■ **What this task involves**: Copy every line of the entries that includes the word "Body".

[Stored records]
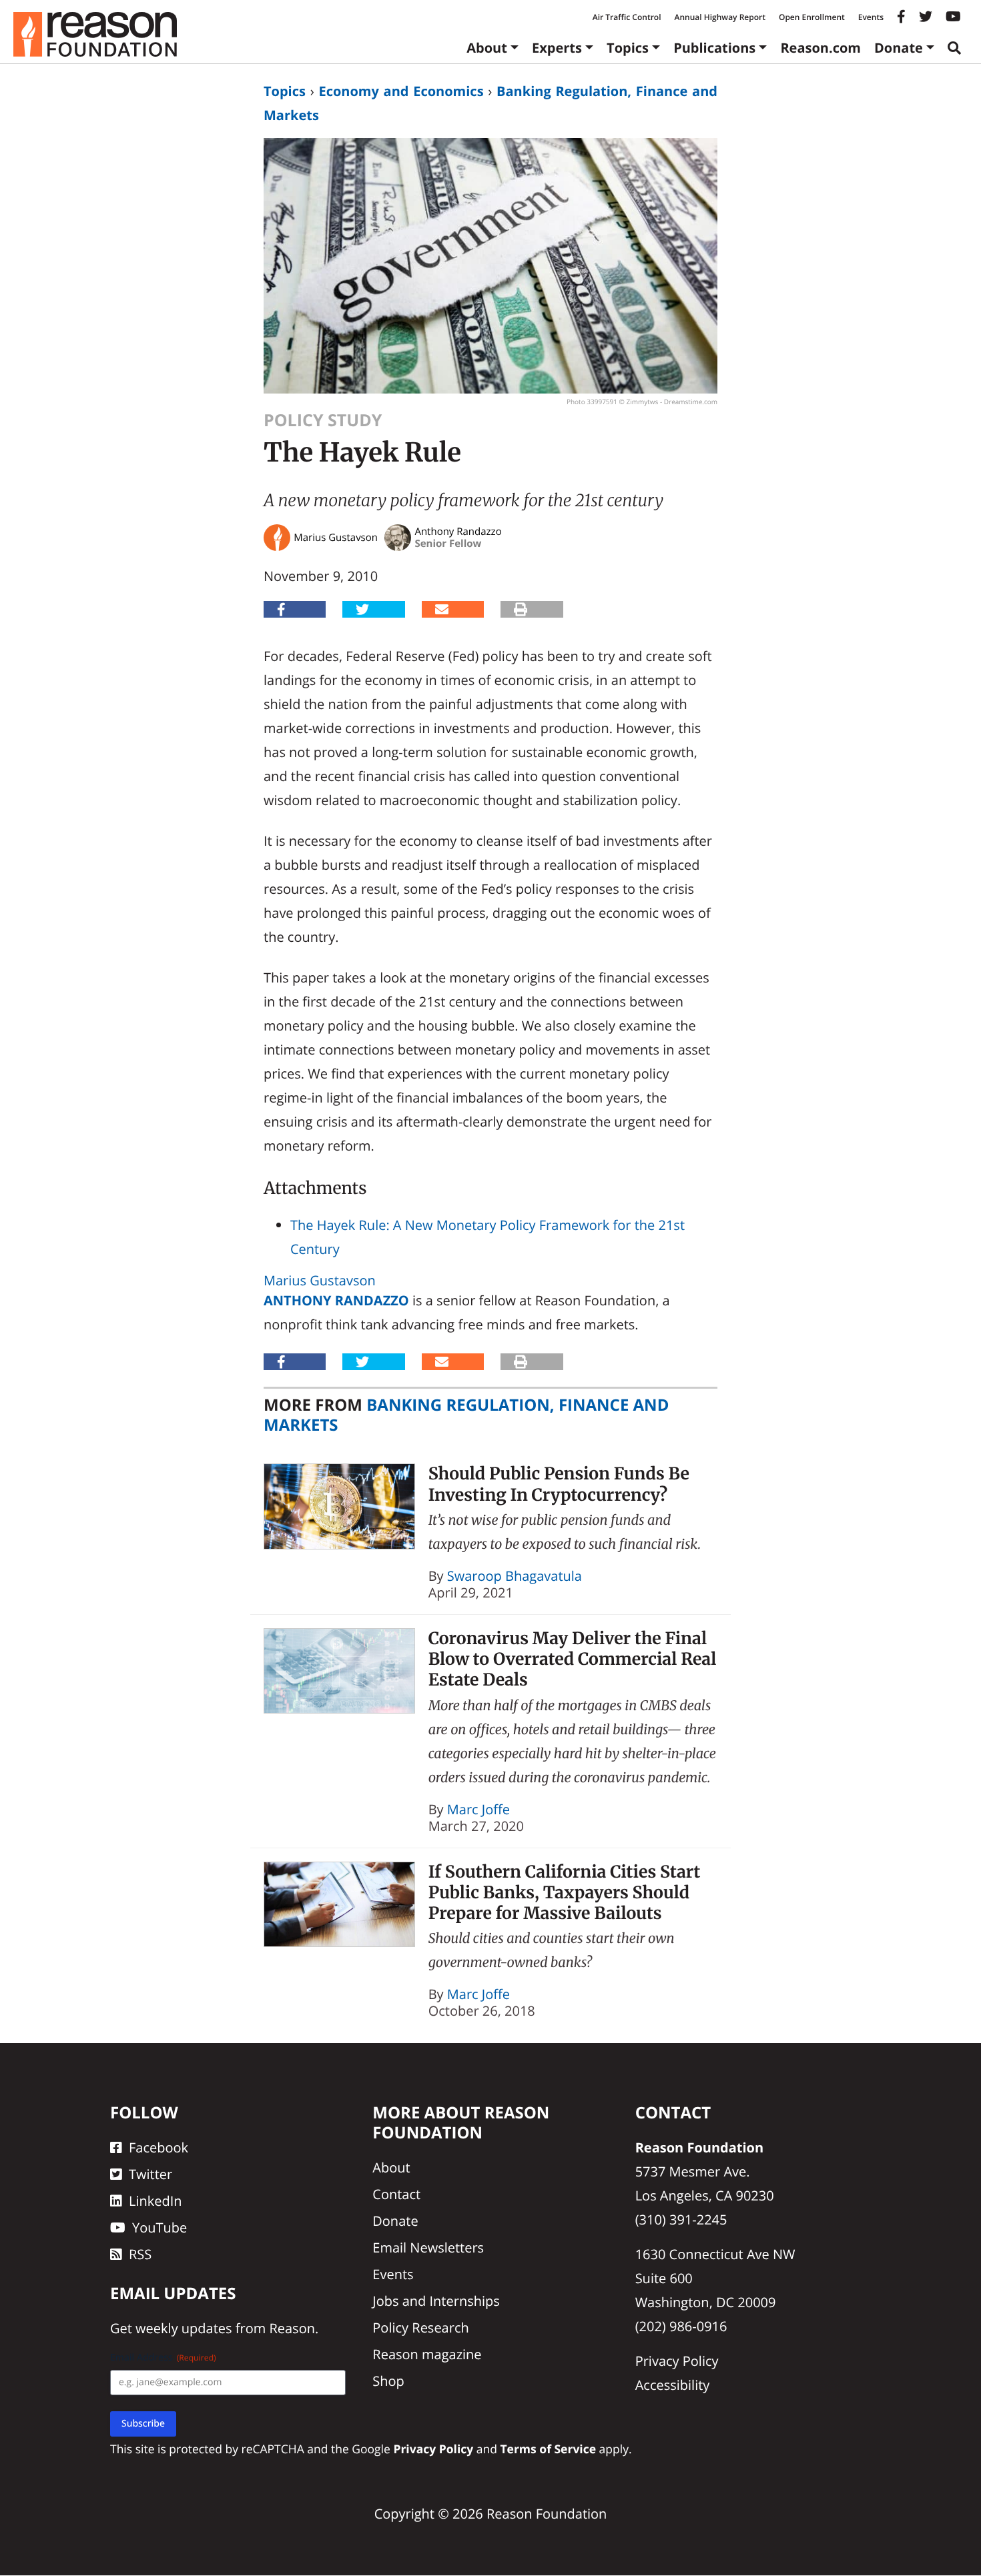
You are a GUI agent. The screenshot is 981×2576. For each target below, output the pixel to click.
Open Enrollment (812, 17)
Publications (714, 48)
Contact (396, 2195)
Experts (557, 48)
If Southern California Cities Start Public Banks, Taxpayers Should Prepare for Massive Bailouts (564, 1892)
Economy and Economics (400, 91)
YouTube (159, 2228)
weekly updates (183, 2329)
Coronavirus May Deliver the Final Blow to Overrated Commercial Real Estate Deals (572, 1659)
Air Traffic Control (627, 17)
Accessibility (672, 2386)
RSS (140, 2255)
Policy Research (420, 2328)
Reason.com (820, 48)
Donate (898, 48)
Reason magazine (426, 2355)
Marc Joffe (478, 1809)
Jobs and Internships (435, 2302)
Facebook (158, 2148)
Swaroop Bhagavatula (514, 1576)
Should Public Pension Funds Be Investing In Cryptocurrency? (558, 1484)
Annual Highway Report (719, 17)
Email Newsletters (428, 2248)
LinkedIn (155, 2201)
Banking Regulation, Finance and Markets (466, 1415)
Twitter (150, 2175)
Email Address (163, 2358)
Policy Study (323, 420)
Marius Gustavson (320, 1280)
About (486, 48)
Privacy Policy (677, 2362)
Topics (628, 48)
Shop (388, 2382)
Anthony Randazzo (336, 1300)
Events (871, 17)
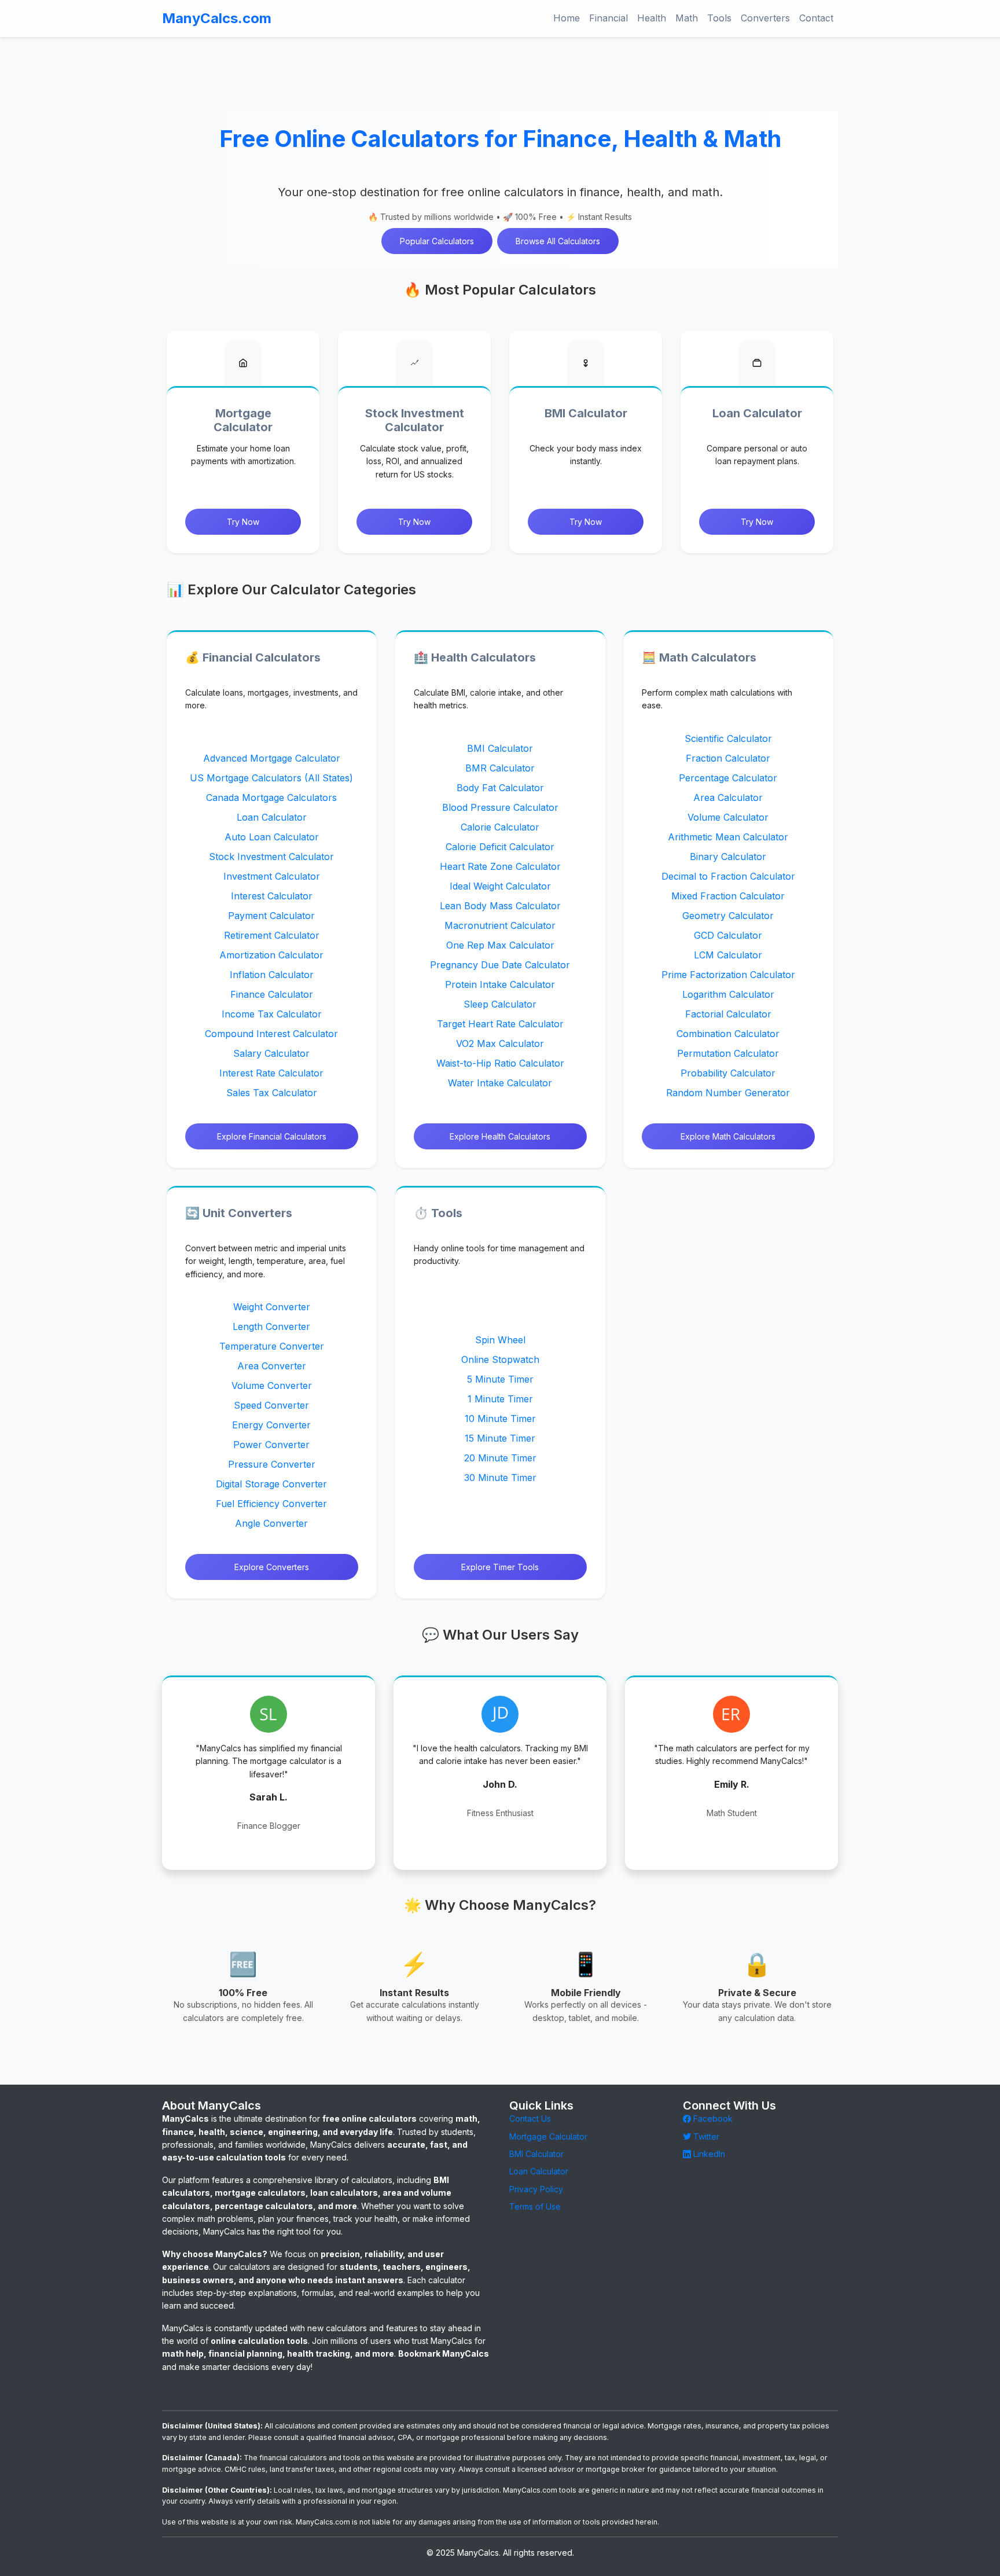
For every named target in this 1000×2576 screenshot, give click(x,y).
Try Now (243, 522)
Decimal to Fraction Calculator (728, 875)
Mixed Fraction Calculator (728, 895)
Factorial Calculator (728, 1013)
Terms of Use (535, 2206)
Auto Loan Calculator (272, 836)
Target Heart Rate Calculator (499, 1023)
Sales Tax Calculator (271, 1092)
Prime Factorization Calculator (728, 974)
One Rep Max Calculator (500, 944)
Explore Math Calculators (728, 1136)
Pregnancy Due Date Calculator (500, 964)
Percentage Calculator (728, 777)
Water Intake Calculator (500, 1082)
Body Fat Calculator (499, 787)
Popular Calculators (437, 241)
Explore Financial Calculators (271, 1136)
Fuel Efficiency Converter (271, 1504)
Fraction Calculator (728, 757)
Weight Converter (271, 1307)
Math (686, 18)
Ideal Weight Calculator (499, 885)
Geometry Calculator (728, 915)
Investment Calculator (271, 875)
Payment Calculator (271, 915)
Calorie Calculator (500, 826)
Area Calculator (728, 797)
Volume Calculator (728, 816)
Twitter (705, 2136)
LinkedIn (708, 2154)
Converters (765, 18)
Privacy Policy (536, 2189)
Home (566, 18)
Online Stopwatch (500, 1359)
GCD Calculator (728, 934)
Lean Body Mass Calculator (499, 905)
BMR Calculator (500, 767)
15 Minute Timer (500, 1438)
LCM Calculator (728, 954)
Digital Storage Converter (271, 1484)
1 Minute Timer (499, 1399)
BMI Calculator (500, 748)
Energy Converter (271, 1425)
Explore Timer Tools (500, 1567)
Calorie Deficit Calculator (500, 846)
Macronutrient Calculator (500, 925)
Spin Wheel (500, 1340)
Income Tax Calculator (272, 1013)
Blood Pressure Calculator (500, 807)
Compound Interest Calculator (271, 1033)
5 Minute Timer (499, 1379)
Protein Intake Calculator (500, 984)
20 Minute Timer (500, 1458)
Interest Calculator (271, 895)
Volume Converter (271, 1386)
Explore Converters (271, 1567)
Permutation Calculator (729, 1053)
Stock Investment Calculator (271, 856)
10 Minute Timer (499, 1418)
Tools (719, 18)
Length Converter (271, 1327)
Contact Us (530, 2118)
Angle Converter (271, 1524)
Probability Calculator (728, 1072)
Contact (816, 18)
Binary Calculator (728, 856)
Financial (608, 18)
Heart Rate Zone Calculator (499, 866)
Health (651, 18)
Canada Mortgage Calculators (271, 797)
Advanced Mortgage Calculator (271, 757)
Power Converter (271, 1445)
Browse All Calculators (558, 241)
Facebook (712, 2118)
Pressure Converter (271, 1465)
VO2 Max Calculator (500, 1043)
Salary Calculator (271, 1053)
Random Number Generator (729, 1092)
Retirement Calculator (271, 934)
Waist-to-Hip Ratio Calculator (500, 1062)
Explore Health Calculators (500, 1136)
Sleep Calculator (500, 1003)
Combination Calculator (728, 1033)
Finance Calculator (271, 993)
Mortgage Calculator (548, 2136)
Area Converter (271, 1366)
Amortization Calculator (271, 954)
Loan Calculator (272, 816)
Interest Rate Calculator (271, 1072)
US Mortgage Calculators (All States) (271, 777)
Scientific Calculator (728, 738)
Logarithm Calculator (728, 993)
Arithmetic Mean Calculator (728, 836)
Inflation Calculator (272, 974)
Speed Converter (271, 1406)
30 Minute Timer (500, 1477)
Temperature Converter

■ **Solution below**:
Body Fat Calculator (499, 787)
Lean Body Mass Calculator (499, 905)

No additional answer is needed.